Как персональный состав, так и движущие мотивы этого своеобразного института придавали ему статус, прочно укорененный в частной сфере строго деловых интересов. Ротшильды не подчинялись какому-то определенному правительству; как семейство, они воплощали в себе абстрактный принцип интернационализма, они были верноподданными фирмы, деловой кредит которой стал единственным звеном между правительствами и индустриальной деятельностью в условиях стремительного роста мировой экономики. В конечном счете их независимость была обусловлена требованиями эпохи, которая нуждалась в верховном самостоятельном агенте-посреднике, способном внушить равное доверие как политикам отдельных стран, так и международным инвесторам, и именно эту насущную потребность метафизическая экстерриториальность династии еврейских банкиров, обитавших в разных европейских столицах, удовлетворяла почти идеальным образом. Сами Ротшильды были кем угодно, но только не пацифистами; они нажили свое состояние, финансируя войны, они были абсолютно невосприимчивы к моральным аргументам и ничего не имели против войн небольших, коротких и локальных. Но если бы всеобщая война между великими державами дезорганизовала финансовые основы системы, то коммерческим интересам Ротшильдов был бы нанесен ущерб. Таким образом, сама логика событий отвела им эту роль — сохранять необходимые условия мира в эпоху революционной трансформации, которую переживали тогда народы нашей планеты.
В структурном отношении финансовая олигархия представляла собой ядро одного из самых сложных институтов, существовавших в истории человечества. Несмотря на относительную недолговечность, этот институт по своей универсальности, по удивительному разнообразию своих инструментов и форм может быть сопоставлен лишь со всей совокупностью человеческих усилий в области торговли и промышленности, для которой сам он стал в известном смысле символом и отражением. Помимо международного центра, или финансовой олигархии в собственном смысле, существовало с полдюжины центров с примыкавшими к ним эмиссионными банками и фондовыми биржами. К тому же международная банковская система не ограничивалась финансированием правительств в их мирных и военных предприятиях, ее операции включали в себя иностранные капиталовложения в промышленность, строительство и банки, а также долгосрочные займы государственным и частным организациям за границей. Сфера национальных финансов также представляла собой самый настоящий микрокосм. В одной только Англии насчитывалось до полусотни различных типов банков; свои характерные особенности имелись в организации банковского дела во Франции и в Германии; в деятельности казначейств этих стран и в их отношениях с частным финансовым капиталом существовали поразительные, а в том, что касается деталей, — чрезвычайно тонкие различия.
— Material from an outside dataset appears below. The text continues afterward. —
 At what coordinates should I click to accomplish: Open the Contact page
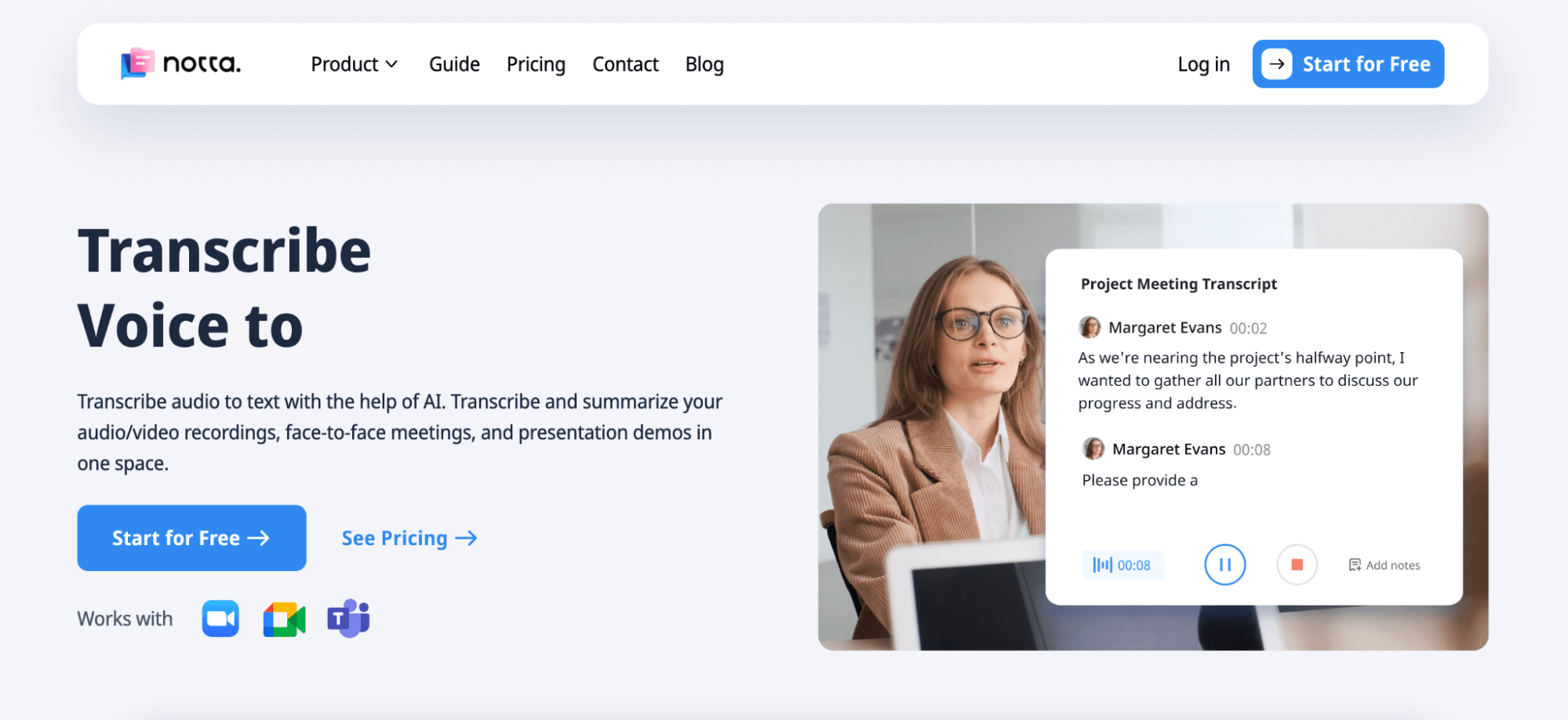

Денежный рынок имел дело с великим множеством векселей, международных акцептов, платежных поручений, равно как денежными ссудами до востребования и другими маклерскими изобретениями. Общая схема усложнялась бесконечным разнообразием национальных групп и отдельных личностей, каждая со своим особым престижем и положением, авторитетом и лояльностью, денежными и прочими связями, сферой влияния и социальной аурой.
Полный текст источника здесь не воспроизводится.